__PASSAGE FOR REVIEW__:
┌────────

Simply put: athenahealth’s job is to enable a business model where it profits from caregivers profiting from being more profitable.
There are several underlying principles that help this goal along. “Health information should be exchange in a self-sustaining marketplace…a farmer’s market for health information,” Bush further explained. “This is a national backbone.”
Second, “people need to profit from basic comparative advantage of caregivers,” alluding to Michael Porter’s “comparative advantage” research from my world of economics. “If something can be done in a cheaper, better place, everybody should make more money moving it there,” Bush asserted, noting the growth of retail clinics and other community-based lower-cost, high quality settings: ergo, delivering care where people live, work, play and pray. But, he noted, “today’s highest hope in a hospital system is to (have patients) drive downtown to the ‘U’ to get an MRI instead of going close to home” for the diagnostic exam. This is more expensive in time, convenience, and displeasure for the patient, and often more costly for the health plan and consumer, as well.

└────────

__TO DO__:
A. In the passage on athenahealth's business model, rewrite the paragraph beginning "Second, “people need to profit" as a short bulleted list that keeps its main facts.
B. Pick up the passage on athenahealth's business model after its final sentence and continue it.

__DATASET EXTRACT__:
┌────────

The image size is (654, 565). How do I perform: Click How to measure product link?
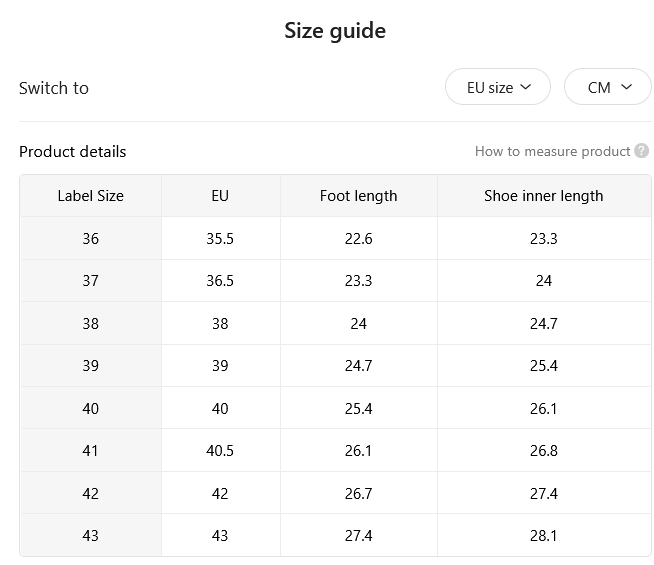tap(553, 151)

└────────

__EXPECTED OUTPUTS__:
A.
- Bush's second principle is that people need to profit from the basic comparative advantage of caregivers. This alludes to Michael Porter's "comparative advantage" research in economics.
- If something can be done in a cheaper, better place, everybody should make more money moving it there. Bush cited the growth of retail clinics and other lower-cost, high-quality community settings that deliver care where people live, work, play and pray.
- Yet a hospital system's highest hope today is for patients to drive downtown to the "U" for an MRI instead of getting it close to home.
- That costs the patient more in time, convenience and displeasure. It is often more costly for the health plan and the consumer as well.

B.
Third, “There needs to be intimacy between caregiver and patient. All the technology we bring to bear needs to increase true present moment awareness between patient and caregiver,” Bush believes. “The doctor is thinking about the patient,” so that the patient is thinking, in that “present moment,” “doctor, you are here for me as a caregiver.”
The role of the cloud-based system is to surveil the activities of patients to capture health encounters so that athenahealth care track the costs of care in near-real time. Again, the mission: to enable their clients (health providers) to financially benefit from reducing health costs throughout the cycle of care.
Athenahealth has had notable success working with smaller hospitals and physician groups that compete “in the shadows” with larger (often higher-cost) hospitals. In the value-based and accountable care era of health financing, it’s those caregivers who deliver quality care at lower costs who win. Athenahealth believes they’re a secret in providers’ sauce who want to win in that fiscally-challenging environment.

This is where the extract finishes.